An Agriculture Department agency has begun enforcing a policy banning the use of Web browsers other than Microsoft's Internet Explorer, to the surprise of employees who rely on other browsers, such as Mozilla's Firefox, to help in developing Web sites for public use.
An operations manager at USDA's Cooperative State Research, Education and Extension Service on Friday e-mailed a memo to CSREES employees that stated, "In keeping with the requirements of the Federal Desktop Core Configuration, all third-party browsers will be removed from customer workstations beginning Tuesday, Aug.18. Internet Explorer is the standard browser and will be maintained. Netscape, Google Chrome and Firefox will be removed."
The Federal Desktop Core Configuration, a 2008 governmentwide policy administered by the Office of Management and Budget, requires that agencies standardize operating system and browser settings to prevent security breaches. OMB officials said the configuration does not require agencies to bar non-IE browsers.
Caleb Weaver, an Agriculture spokesman, said CSREES' browser restriction is not a departmentwide policy. USDA officials are still looking into why the office is implementing the policy, he added. CSREES supports research on the biological, physical and social sciences pertaining to agriculture throughout universities and other partner institutions.

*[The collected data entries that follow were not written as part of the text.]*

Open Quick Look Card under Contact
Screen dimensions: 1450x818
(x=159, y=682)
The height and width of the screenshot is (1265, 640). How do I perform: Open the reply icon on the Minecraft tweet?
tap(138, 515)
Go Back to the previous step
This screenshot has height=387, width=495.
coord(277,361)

USDA employees said they were told Firefox browsers had allowed security breaches within the division. Settings on Internet Explorer can be managed centrally to exert greater control over computers throughout an enterprise, whereas other browsers cannot be managed centrally, employees were told.
In addition to Firefox and Chrome, other popular non-Microsoft browsers include Apple's Safari. Central management tools for non-IE browsers are hard to find, since Mozilla, Apple and Google are consumer-focused companies rather than enterprise vendors, cybersecurity specialists said.
OMB officials do not have information about which agencies have opted to bar non-Microsoft browsers. Agencies manage their desktop infrastructure "within policies we establish, such as Federal Desktop Core Configuration," officials said.
Cybersecurity specialists said the ban could be a case of managers taking a sound policy to the extreme.
The core configuration "definitely does not say you have to use IE, so CSREES policy certainly makes no sense from that perspective. It does make sense to standardize on one browser if possible," said John Pescatore, a vice president and research fellow at Gartner Research who specializes in network security.
Standardizing makes it easier to fix program bugs because an information technology specialist needs to patch only one browser.
Most attacks exploit vulnerabilities in older IE browsers, so the best approach to improving security would have been either standardizing on Internet Explorer 8 or Firefox, Pescatore said.
"There have been a lot of day zero attacks against IE vulnerabilities this year and maybe CSREES was really trying to standardize on the latest, patched version of IE and went a bit too far without thinking through the consequences," said Pescatore. Day zero attacks are the result of malicious programs that exploit a security vulnerability on multiple computers all at once on a day that is typically publicized.
USDA employees, who were not authorized to speak on the record, said they were shocked by last week's announcement because of the timing and the disruption it could cause. Agriculture IT specialists, as part of their jobs, have to use alternative browsers to test public-facing USDA Web sites that citizens can access through Firefox, Chrome and other browsers.
The new policy will make it more difficult to support public Web users, employees said. Managers should have set up alternative testing networks or provided other tools before restricting browsers, the employees argued.
Administration officials more than a year ago required agencies to assimilate system settings as part of the federal desktop policy, but "the truth of the matter is that no one could get down" to a few configurations "because you end up breaking some [software] application," said Ed Meagher, former deputy CIO at the Interior Department and former CTO at the Veterans Affairs Department.
The Bush administration "put a lot of emphasis on it early and everyone agreed it was a necessary step to get down to some level of configurations that could be managed," he said. "It's very hard to do cybersecurity if thousands of configurations are acceptable."
But the policy emerged at the end of the Bush administration, when government officials were running out of steam and could not enforce it, he added.